Montréal, 1er Avril 2010
Le titre : « Pour qui tu te prends, ma fille? » donne tout de suite le ton du nouveau roman de Lise Lacasse : celui d’une lutte psychologique sans merci que vont se livrer Louise, la narratrice principale du roman, et son père. Dans le Québec col bleu des années ’50, cette guerre des nerfs trouve son origine dans un drame familial: la mère de Louise meurt en couche, alors que la fillette est à peine âgée de 11 ans. Le père est ébranlé par la disparition.
Arrivée à maturité, Louise raconte cette histoire, son passé, cet univers en noir et blanc qui hante sa mémoire et qui la confronte à l’intransigeance d’un père meurtri par un chagrin inconsolable.
Tour à tour, nous entendons la voix de l’enfant qui s’émerveille ou se désespère; de l’adolescente qui ne recule devant rien pour réaliser ses ambitions ; de l’adulte qui découvre un univers plus riche et plus complexe que celui des geysers spontanés de sa mémoire.

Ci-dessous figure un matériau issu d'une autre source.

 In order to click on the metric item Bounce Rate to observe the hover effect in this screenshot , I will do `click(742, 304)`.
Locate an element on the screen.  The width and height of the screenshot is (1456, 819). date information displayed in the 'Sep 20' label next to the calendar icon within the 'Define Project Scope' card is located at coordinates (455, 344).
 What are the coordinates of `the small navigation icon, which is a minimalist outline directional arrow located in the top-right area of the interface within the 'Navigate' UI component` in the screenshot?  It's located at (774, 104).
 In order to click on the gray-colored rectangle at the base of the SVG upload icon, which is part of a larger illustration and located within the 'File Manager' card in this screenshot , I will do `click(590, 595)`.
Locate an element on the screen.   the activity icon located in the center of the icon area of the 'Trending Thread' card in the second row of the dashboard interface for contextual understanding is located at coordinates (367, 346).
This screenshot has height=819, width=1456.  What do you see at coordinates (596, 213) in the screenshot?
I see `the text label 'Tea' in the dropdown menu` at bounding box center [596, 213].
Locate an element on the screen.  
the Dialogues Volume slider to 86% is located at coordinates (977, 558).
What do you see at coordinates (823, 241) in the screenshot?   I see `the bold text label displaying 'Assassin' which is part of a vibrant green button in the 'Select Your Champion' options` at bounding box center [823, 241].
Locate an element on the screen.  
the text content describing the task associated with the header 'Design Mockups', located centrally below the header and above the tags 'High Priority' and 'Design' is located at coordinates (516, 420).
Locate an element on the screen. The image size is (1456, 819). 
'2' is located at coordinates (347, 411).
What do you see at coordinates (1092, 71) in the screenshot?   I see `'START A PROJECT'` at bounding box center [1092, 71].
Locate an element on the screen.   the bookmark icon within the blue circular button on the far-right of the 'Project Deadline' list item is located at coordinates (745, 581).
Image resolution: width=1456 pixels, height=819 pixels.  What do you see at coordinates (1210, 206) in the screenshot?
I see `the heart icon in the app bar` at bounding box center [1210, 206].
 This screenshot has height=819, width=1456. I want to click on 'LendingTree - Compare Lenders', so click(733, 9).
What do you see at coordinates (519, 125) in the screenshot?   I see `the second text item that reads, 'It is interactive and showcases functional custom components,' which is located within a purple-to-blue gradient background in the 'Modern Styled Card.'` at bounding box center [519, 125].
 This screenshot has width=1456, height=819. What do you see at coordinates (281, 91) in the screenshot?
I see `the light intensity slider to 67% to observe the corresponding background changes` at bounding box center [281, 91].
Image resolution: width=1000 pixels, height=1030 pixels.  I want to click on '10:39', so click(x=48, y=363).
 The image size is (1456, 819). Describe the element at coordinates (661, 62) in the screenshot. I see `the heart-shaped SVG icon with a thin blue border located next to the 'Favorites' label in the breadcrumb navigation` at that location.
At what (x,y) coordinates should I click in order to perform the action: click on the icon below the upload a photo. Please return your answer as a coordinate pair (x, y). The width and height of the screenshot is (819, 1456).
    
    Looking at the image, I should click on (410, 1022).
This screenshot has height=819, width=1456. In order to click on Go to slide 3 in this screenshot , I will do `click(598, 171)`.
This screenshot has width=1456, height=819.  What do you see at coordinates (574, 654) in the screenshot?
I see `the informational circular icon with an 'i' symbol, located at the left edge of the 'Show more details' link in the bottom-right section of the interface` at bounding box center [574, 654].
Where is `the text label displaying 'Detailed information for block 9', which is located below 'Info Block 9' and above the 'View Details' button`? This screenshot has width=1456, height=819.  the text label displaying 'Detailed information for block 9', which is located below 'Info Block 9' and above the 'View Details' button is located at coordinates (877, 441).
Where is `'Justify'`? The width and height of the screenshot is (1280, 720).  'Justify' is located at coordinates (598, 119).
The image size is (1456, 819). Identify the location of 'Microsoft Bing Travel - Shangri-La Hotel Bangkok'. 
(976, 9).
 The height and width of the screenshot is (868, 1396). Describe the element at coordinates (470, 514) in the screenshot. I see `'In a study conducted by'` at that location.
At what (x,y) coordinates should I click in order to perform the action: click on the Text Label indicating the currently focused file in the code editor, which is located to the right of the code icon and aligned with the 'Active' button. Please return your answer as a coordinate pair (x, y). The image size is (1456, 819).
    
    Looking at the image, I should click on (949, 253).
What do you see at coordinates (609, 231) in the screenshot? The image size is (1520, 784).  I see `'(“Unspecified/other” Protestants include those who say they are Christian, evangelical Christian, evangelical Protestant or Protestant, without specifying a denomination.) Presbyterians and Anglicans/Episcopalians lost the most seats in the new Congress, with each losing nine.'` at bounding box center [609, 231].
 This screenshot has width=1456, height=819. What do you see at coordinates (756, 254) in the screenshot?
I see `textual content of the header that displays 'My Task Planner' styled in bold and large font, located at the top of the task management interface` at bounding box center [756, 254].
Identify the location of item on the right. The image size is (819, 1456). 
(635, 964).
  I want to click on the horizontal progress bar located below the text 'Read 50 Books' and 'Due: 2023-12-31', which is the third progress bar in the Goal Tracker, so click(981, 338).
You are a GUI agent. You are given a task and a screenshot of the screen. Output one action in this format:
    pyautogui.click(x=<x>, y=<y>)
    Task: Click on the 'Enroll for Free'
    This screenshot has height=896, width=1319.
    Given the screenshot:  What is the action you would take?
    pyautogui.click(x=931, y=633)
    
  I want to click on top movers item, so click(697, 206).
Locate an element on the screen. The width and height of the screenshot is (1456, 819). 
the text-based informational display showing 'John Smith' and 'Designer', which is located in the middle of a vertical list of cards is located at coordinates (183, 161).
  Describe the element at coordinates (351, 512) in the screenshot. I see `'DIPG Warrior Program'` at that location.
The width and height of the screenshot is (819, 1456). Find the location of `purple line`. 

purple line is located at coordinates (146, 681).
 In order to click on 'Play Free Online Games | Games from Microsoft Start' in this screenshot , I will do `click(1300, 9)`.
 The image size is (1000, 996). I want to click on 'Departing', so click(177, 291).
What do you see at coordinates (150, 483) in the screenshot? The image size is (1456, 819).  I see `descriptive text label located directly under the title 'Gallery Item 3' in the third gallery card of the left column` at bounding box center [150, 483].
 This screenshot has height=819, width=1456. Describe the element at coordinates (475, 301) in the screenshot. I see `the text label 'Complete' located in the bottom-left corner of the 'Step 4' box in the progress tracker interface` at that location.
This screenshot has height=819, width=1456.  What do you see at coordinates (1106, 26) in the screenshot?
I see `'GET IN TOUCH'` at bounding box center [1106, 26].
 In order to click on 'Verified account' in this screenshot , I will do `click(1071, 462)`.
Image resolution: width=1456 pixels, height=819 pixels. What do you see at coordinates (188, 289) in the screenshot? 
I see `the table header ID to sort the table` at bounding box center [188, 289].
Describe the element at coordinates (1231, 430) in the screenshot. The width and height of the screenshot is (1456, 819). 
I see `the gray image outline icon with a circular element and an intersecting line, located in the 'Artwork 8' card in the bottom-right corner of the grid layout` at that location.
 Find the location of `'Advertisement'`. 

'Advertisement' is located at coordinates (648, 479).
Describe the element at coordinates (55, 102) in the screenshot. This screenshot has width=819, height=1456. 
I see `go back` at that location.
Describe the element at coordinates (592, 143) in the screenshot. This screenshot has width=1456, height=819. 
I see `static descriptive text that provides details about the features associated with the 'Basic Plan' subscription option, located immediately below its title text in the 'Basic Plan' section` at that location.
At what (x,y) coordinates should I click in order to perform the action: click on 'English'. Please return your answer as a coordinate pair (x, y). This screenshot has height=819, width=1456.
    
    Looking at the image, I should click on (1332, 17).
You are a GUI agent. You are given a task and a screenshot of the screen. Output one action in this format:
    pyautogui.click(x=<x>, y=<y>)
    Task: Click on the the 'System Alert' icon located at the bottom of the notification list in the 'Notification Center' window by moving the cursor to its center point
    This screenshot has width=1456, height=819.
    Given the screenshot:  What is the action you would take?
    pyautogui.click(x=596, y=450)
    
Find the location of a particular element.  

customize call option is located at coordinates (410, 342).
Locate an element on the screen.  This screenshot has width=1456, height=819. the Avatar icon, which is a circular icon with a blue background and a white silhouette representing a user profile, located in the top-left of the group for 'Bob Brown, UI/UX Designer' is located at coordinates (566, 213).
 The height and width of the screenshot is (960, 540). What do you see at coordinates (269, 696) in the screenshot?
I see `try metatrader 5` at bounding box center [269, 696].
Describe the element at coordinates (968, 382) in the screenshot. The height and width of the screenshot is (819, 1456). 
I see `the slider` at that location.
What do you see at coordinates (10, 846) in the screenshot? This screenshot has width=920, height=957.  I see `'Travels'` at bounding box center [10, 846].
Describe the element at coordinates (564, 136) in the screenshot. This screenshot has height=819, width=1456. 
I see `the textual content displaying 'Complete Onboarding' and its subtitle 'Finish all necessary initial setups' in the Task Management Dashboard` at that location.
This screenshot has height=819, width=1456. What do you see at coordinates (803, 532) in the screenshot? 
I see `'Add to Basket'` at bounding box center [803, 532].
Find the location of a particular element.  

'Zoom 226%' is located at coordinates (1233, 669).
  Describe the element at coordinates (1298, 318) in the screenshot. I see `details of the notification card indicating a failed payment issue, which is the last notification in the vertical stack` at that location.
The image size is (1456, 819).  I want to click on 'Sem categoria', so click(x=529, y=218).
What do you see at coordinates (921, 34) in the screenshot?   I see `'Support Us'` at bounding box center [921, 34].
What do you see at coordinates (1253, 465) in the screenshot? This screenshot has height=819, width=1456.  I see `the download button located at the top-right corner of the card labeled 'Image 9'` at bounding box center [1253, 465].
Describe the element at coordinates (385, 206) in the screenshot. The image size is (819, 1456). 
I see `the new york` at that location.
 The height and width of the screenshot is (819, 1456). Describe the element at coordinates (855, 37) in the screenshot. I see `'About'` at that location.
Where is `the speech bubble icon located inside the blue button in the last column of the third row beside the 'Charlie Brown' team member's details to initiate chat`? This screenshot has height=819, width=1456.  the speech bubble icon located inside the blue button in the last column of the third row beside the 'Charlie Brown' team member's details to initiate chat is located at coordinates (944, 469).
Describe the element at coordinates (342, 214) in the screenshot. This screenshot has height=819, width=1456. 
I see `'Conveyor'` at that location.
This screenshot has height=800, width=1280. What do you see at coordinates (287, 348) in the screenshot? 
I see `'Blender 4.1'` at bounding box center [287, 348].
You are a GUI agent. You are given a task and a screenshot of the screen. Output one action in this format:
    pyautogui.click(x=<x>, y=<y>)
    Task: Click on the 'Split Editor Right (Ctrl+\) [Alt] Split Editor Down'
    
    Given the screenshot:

Elle arrive ainsi à porter un regard lucide sur ce qui lui paraissait n’être jadis qu’une injustice irréparable et sur la réalité des paradis perdus. Cette clarté finale débouche aussi sur l’émouvant aveu d’une incompréhension béante face à la brutalité psychologique d’un père qui la fascine.
Dans le livre, les souvenirs fusent d’eux-mêmes et dictent une histoire faite d’allers-retours dans le temps, au gré des émotions. Louise explore ce qu’elle porte ou voudrait porter au-dedans d’elle-même.
Dans un style sobre et vif, ponctué de dialogues allant à l’essentiel et si immédiats qu’on croit les entendre, le roman de Louise transcende son histoire propre pour toucher l’universel. Les personnages vivent longtemps dans notre mémoire après que nous avons tourné la dernière page.